The outcry from our trading partners has been deafening. China’s Zhou Xiaochuan, governor of the central bank was delicate in his remarks, saying the Fed’s plan (QE2) “was not necessarily optimal policy for the world.” Not so much love from a Chinese credit ratings agency which was more blunt, stating that QE2 was ” like drinking poison.” Typical for Japan, while no doubt very unhappy about the Federal Reserve’s move, timidly offered that they would “keep a close eye” on things. Germany perhaps was the most honest as far as remarks from official sources go. Finance minister Wolfgang Schauble calls the Fed’s move “horrendous”, accusing the United States of hypocritically manipulating it’s currency, much the same as China has done. Indeed that is precisely true.

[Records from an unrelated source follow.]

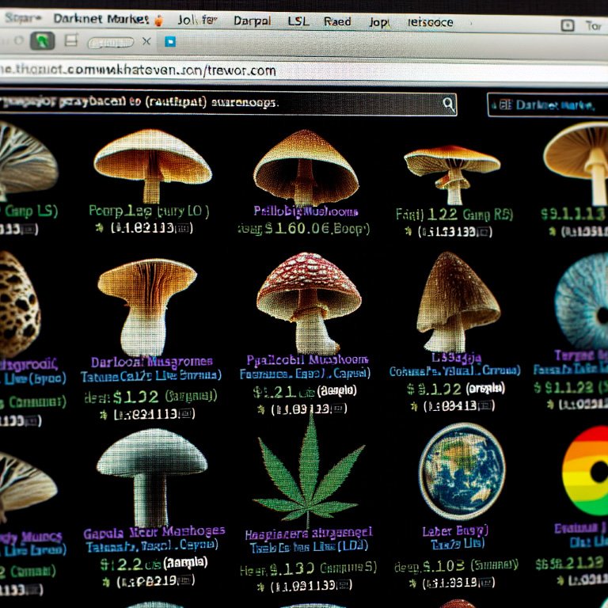Open the Darknet Market dropdown box
Viewport: 608px width, 608px height.
[x=546, y=105]
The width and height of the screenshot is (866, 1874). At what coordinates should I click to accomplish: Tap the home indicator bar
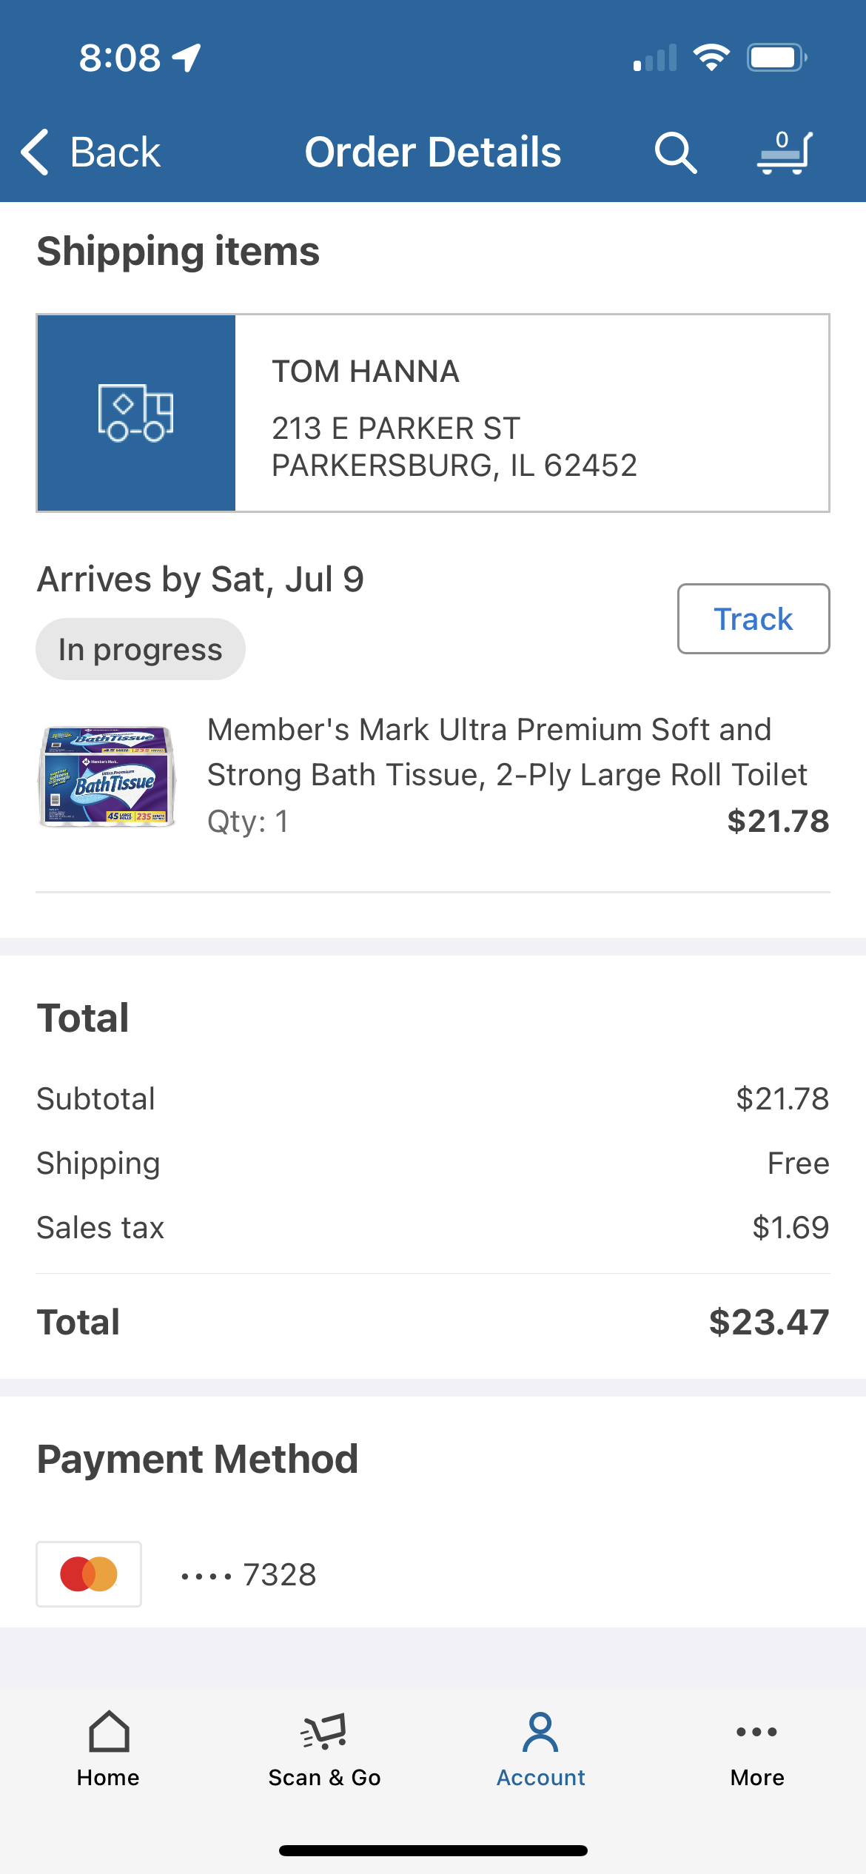[x=433, y=1850]
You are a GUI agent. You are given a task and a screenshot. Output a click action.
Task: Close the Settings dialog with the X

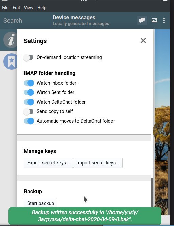pos(143,41)
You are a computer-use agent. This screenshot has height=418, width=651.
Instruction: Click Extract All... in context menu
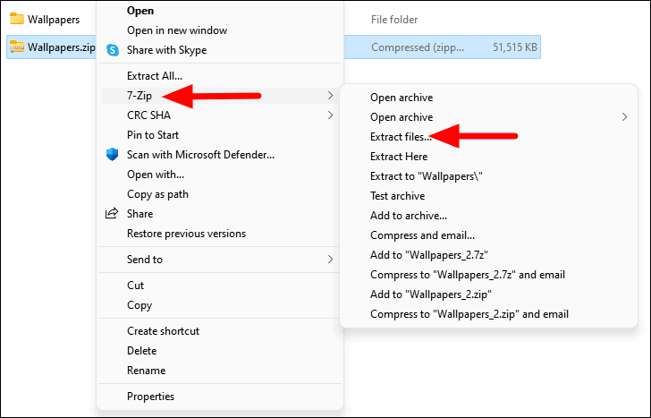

The many nations to whom we owe money are in a real bind. They are getting back far less than what they gave us, and we are forcing it on them as a policy, not as a result of normal market dynamics. As an example, lets say you bought something from a store on credit for $100 dollars. Then you call them up and say you are only willing to pay $50 bucks and they can take it or leave it. Furthermore, in the future, when you shop at their store, you will only be paying half price – and they have no choice. They would have every right to be upset at your actions. This is what we are doing to our trading partners. Their normal reaction to what we have done is exactly what China and Russia have done. Eliminate the dollar because the dollar has become the problem.
The hopes of Keynesians and the purpose of Quantitative Easing is to pump money into the markets, specifically banks. In return this should stimulate banks, who now have cheaper money to loan more to businesses and individuals. However, real interest rates have been at near zero for quite some time, proving well in advance that low interest rates are not having much if any stimulative effect on the economy. Doing more of the same, when the same didn’t work, is well defined as insanity.
In the short term, QE1, in 2008 did appear to boost the stock market. But it was an increase in prices without a foundational improvement in the economy. As easily gained as lost.
Another reason China and Russia are doing this is to end what they consider to be “United States hegemony.” Loosely translated, they don’t like the power that the dollar-as-reserve currency to the world gives us and they want it to stop. China is currently working with other major trading partners to accomplish the same thing – avoiding the use of the US Dollar in trade. Seen from their point of view, they are held prisoner to the whims of the United States fiscal policy, and the Fed has burned them. Many times.
They can’t get rid of the dollar just yet. The power of the American economy, even on its back, dwarfs the rest of the world. So the dollar remains, for now, the backbone of the world trading system. All oil is priced in dollars, most (well, basically all) commodities are priced in dollars. This means trade between third parties, not even involving the United States, is done with our currency. This is the biggest benefit of our dollar being the world’s trading currency and reserve currency – that we do not see large swings in prices BECAUSE all trade is done in dollars. Many other currencies are also linked to the dollar. However if we lose reserve currency status, that goes away, along with the many benefits.
“Death by a Thousand Cuts” is what we are experiencing right now. A single cut may not be noticed. But over time, the sum total of all these cuts, or attacks on the dollar, will result in an incalculable loss to the American people. Simply by having our dollar as a world reserve currency helps prop up our economy to an extent most people are unaware of. If current trends continue, our children will see China’s Renminbi as the world’s reserve currency. Today’s story about the deal between Russia and China is a major step in that direction. We as a country will be poorer for it.
To think it was (and still is) so avoidable, had conservative fiscal economic principles been applied instead of theoretical Keynesianism. What will we tell our children, who will face higher taxes and a potential of lifetime economic malaise because their parents generation did not act, in time, to prevent the catastrophe of losing our economic primacy in the world.